Monde

La mobilisation LGBT à Sotchi fait chou blanc

A deux jours de la fin des JO, le mouvement contre la loi antigay russe semble avoir échoué. Les militants LGBT russes ont de quoi être amers.

L’ex-députée italienne et militante trans Vladimir Luxuria drapée dans un drapeau arc-en-ciel, arrêtée par la police de Sotchi. A deux jours de la cérémonie de clôture, cela restera quasiment l’unique image de solidarité LGBT dans l’enceinte des Jeux olympiques d’hiver 2014. Même le fameux t-shirt du label de fringues américain American Apparel avec le «6» du principe de non-discrimination de la charte olympique est resté invisible dans les tribunes, sans parler des podiums.
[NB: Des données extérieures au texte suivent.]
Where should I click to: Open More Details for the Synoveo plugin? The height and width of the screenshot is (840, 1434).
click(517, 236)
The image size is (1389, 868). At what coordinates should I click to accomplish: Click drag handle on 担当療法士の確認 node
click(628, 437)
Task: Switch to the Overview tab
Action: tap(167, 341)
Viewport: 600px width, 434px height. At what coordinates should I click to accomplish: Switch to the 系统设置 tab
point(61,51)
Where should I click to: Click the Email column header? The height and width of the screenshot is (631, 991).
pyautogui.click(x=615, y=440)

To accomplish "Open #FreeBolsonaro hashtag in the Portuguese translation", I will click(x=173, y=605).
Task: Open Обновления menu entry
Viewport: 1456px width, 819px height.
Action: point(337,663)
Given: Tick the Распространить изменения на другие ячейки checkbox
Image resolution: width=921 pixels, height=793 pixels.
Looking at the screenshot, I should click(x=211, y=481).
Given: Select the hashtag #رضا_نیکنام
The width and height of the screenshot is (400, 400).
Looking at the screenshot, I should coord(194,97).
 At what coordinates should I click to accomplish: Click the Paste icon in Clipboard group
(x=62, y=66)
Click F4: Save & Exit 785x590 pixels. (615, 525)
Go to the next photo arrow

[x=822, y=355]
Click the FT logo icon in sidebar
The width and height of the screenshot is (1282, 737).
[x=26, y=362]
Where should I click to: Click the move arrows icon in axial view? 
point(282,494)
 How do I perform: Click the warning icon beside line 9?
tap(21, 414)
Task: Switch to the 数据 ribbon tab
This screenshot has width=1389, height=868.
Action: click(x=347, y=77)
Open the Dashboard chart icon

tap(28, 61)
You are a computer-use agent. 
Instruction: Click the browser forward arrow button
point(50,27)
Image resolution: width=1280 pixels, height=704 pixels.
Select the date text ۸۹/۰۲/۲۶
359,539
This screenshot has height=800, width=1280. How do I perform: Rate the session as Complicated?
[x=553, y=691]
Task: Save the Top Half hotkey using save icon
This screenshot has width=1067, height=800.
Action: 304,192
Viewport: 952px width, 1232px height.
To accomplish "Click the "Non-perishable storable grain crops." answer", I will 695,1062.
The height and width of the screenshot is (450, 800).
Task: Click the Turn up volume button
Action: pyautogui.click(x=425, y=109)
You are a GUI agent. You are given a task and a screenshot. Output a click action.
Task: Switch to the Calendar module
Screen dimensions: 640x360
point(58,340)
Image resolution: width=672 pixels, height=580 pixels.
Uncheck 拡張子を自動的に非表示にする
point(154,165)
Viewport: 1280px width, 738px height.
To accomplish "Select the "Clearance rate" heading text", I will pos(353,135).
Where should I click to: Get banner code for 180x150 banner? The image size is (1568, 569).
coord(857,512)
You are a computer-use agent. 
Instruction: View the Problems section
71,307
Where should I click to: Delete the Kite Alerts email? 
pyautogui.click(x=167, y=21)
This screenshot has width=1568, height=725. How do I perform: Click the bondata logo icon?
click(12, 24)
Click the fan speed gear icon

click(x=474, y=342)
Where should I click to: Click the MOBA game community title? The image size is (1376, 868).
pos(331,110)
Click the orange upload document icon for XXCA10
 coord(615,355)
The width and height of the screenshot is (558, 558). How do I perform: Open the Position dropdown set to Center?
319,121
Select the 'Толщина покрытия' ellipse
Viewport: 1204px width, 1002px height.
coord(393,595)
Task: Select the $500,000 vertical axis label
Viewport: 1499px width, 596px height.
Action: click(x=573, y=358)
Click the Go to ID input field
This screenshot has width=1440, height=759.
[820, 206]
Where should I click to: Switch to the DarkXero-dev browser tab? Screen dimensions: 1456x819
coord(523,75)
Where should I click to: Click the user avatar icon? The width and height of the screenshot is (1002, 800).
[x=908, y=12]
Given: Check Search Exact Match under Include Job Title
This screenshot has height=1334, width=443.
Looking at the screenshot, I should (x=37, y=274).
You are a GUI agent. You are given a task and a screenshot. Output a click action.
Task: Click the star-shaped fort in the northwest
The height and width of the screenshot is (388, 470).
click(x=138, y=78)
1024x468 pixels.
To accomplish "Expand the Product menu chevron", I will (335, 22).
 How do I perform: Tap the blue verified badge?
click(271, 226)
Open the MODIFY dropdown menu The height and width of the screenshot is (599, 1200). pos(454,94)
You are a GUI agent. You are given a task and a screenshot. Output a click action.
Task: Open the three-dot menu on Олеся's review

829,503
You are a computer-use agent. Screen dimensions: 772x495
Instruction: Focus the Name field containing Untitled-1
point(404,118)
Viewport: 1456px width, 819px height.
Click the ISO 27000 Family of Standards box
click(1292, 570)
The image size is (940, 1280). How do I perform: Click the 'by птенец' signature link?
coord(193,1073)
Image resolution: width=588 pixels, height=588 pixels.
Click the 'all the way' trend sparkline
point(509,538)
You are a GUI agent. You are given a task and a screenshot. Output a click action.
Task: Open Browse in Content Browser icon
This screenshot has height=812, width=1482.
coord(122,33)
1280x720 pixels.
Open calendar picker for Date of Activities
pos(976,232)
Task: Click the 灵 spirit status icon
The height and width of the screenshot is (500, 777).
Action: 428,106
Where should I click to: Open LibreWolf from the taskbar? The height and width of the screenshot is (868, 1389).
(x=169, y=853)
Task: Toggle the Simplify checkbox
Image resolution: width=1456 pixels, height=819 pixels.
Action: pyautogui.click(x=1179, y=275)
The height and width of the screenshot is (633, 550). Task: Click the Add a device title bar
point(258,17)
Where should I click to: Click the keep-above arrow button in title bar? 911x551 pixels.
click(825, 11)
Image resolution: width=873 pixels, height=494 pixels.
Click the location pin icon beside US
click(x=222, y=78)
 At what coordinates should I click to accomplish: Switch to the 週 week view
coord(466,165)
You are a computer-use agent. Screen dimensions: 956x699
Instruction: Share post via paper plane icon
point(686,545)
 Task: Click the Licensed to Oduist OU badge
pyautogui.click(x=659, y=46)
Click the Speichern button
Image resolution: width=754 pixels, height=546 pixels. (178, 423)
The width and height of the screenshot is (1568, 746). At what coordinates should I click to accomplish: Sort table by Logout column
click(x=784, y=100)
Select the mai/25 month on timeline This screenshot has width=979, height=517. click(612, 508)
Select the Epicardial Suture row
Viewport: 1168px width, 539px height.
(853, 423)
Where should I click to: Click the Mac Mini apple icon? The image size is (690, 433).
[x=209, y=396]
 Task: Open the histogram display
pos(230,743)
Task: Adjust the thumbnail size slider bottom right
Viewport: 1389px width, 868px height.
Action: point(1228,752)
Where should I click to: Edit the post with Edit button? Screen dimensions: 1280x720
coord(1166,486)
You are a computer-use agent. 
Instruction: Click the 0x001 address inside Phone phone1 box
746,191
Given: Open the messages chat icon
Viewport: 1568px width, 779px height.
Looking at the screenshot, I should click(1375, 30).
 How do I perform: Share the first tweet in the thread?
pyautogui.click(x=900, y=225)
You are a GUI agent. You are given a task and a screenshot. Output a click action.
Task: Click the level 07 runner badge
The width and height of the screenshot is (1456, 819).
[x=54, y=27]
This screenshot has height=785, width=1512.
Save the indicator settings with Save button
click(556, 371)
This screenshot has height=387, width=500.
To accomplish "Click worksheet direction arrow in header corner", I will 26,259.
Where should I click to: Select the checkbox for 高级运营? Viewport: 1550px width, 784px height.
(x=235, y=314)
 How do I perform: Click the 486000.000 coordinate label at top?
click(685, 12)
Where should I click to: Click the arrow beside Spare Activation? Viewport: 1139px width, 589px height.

L’absence de la question gay durant les deux semaines de compétition tranche avec l’effervescence des semaines et des mois qui ont précédé les Jeux. La répression d’initiatives pro-LGBT en Russie a été passée sous silence, comme celle menée le 7 février à Saint-Pétersbourg, où un groupe a été arrêté avant même de pouvoir déployer une banderole sur un pont de la ville. Les militants russes ont de quoi être amers. «Il n’y a eu aucune déclaration forte de la part d’un athlète en faveur des droits de l’homme, des droits des gays et lesbiennes. On espérait davantage», a soupiré la présidente de la Coalition LGBT de Russie, Anastasia Smirnova, comme l’a relevé le journal canadien «La Presse».

Agacement
Le verrouillage policier, la mise en garde du CIO contre toute manifestation «politique» expliquent-ils ce silence? Pas seulement. Interrogés par les médias, plusieurs des rares athlètes «out» en lice ont exclu – avec un certain agacement – d’élever leur voix pour les droits des LGBT. Au cours d’une soirée organisée pour fêter sa médaille d’or, la patineuse néerlandaise Ireen Wüst a même fini par «faire un câlin» au président russe en personne, et à le féliciter pour ses Jeux.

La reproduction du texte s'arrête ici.